Harari, pensador de moda, se ha convertido en un referente
global sobre cuestiones candentes del mundo contemporáneo. La materia de la IA
es una de las más inquietantes para la mayoría de ciudadanos del siglo XXI que
comienzan a acostumbrarse a vivir en un entorno de ciencia ficción sin haberse
habituado a pensar con categorías adecuadas. Uno de los primeros problemas
planteados por estas nuevas tecnologías nace de este conflicto entre mentes
programadas por valores morales y culturales en franco declive, los derivados
de la cultura humanista, y supermentes artificiales que evalúan la experiencia
y la información con criterios de una hiperracionalidad inhumana.
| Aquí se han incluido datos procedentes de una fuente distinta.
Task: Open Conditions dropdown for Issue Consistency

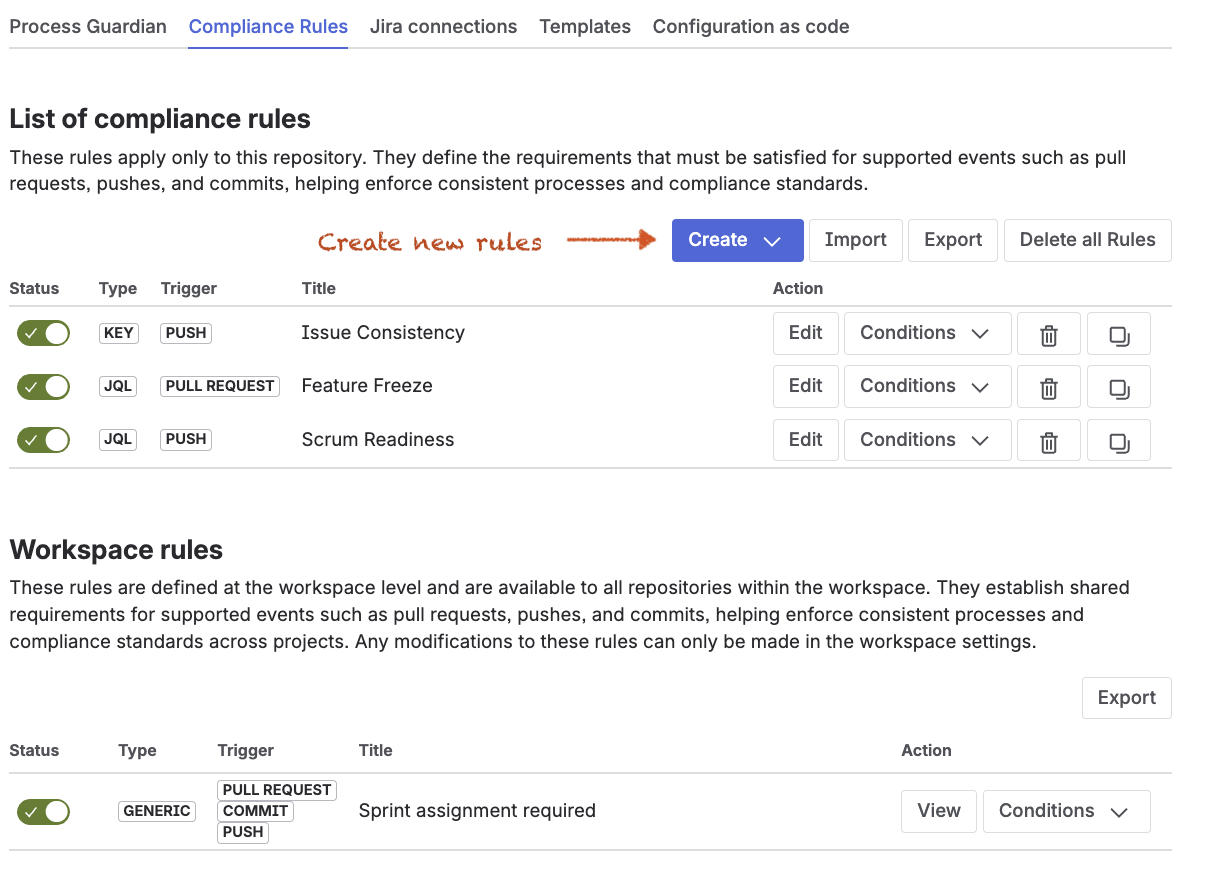Action: (927, 334)
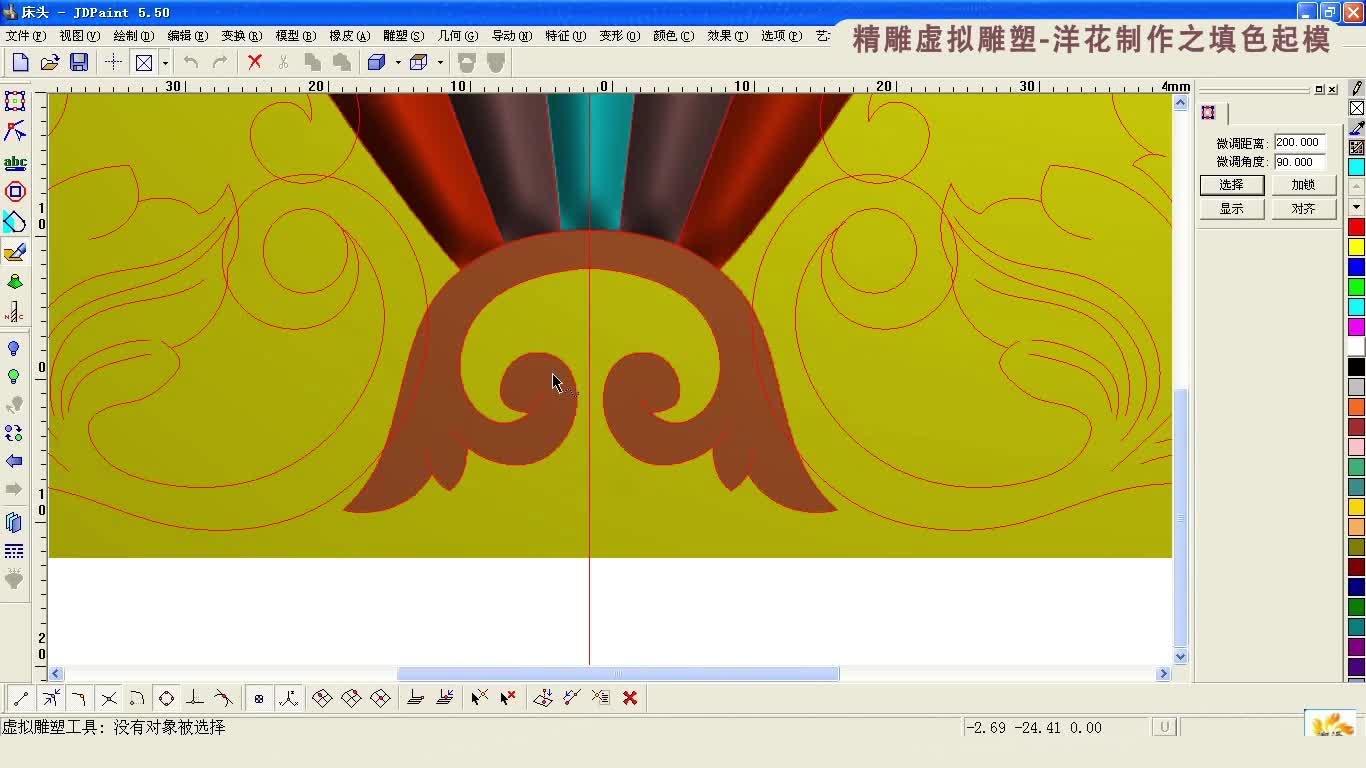1366x768 pixels.
Task: Click the open folder icon
Action: pyautogui.click(x=49, y=62)
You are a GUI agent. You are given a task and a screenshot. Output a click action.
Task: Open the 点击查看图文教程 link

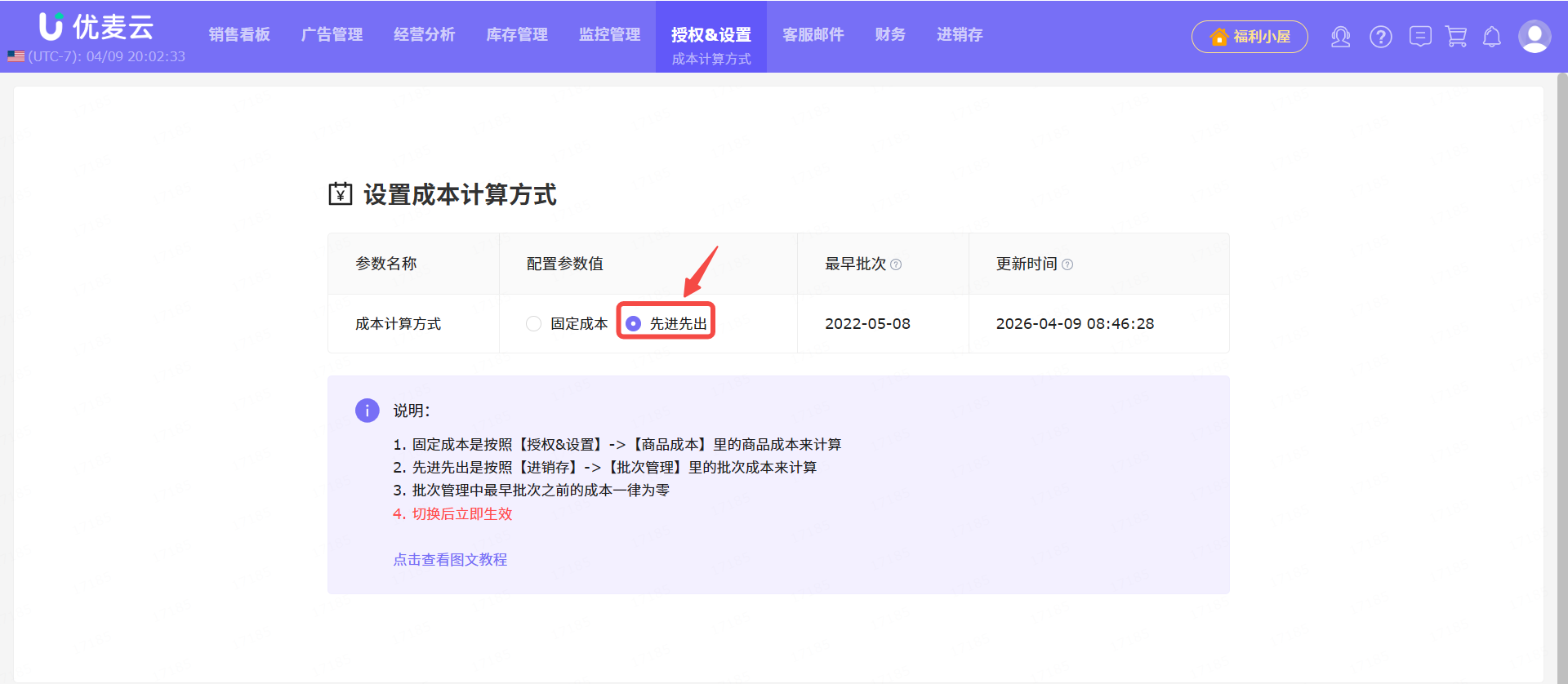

Como dice Harari, la originalidad total de la IA, a
la que también denomina inteligencia extraña o ajena (“inteligencia alien”), es
la de ser la primera tecnología de la historia capaz de tomar decisiones y de
generar ideas por sí misma. Es la primera tecnología, por tanto, generada por
un ser inferior que da origen a un ser superior con el fin de que controle,
verifique y fiscalice la complicada realidad en la que vive inmerso el ser
creador. Jugando con las metáforas y las mitologías, a las que Harari atribuye
un papel fundamental en la historia humana, es como si una criatura subalterna
creara una divinidad superior para que ejecute tareas y acciones que se
sintiera incapaz de realizar ella misma. Hemos construido un mundo de
información tan sofisticado que necesitamos máquinas superinteligentes para
gobernarlo. Aquí nacen todas las incertidumbres, inquietudes e interrogantes
que Harari examina con rigor y agudeza en las tres partes y los once capítulos
del libro.
Las redes de información primigenias, las múltiples
formas de escritura, los documentos y archivos, las bibliotecas babélicas, la
revolución de la imprenta, la evolución científica y, por fin, la invención del
ordenador o el computador, en la genealogía de Harari, parecerían estar
cumpliendo con las estaciones de un itinerario prefijado, con sus accidentes y
catástrofes, de modo que la IA representaría el punto final de la evolución del
cerebro y la inteligencia humana sobre la Tierra. No conviene fomentar, por
tanto, el temor a los peligros de esta tecnología radical, fundada en la
información, pero sí hacer caso al autor en la detección y prevención de las
posibilidades siniestras que la aparición en el escenario de la historia de
estos “nuevos dioses”, como los califica Harari, podrían significar para la
supervivencia de los humanos.
Podríamos incluso pensar que una IA habría necesitado muchas menos páginas y palabras para formular muchas de las brillantes especulaciones y reflexiones que Harari escribe en este libro. Pero, desde luego, no existe ninguna garantía de que lo hiciera desde una posición en la que aún pueda gozar del crédito que los humanos atribuimos, en esta fase de transición, a los pensadores y analistas de nuestra especie.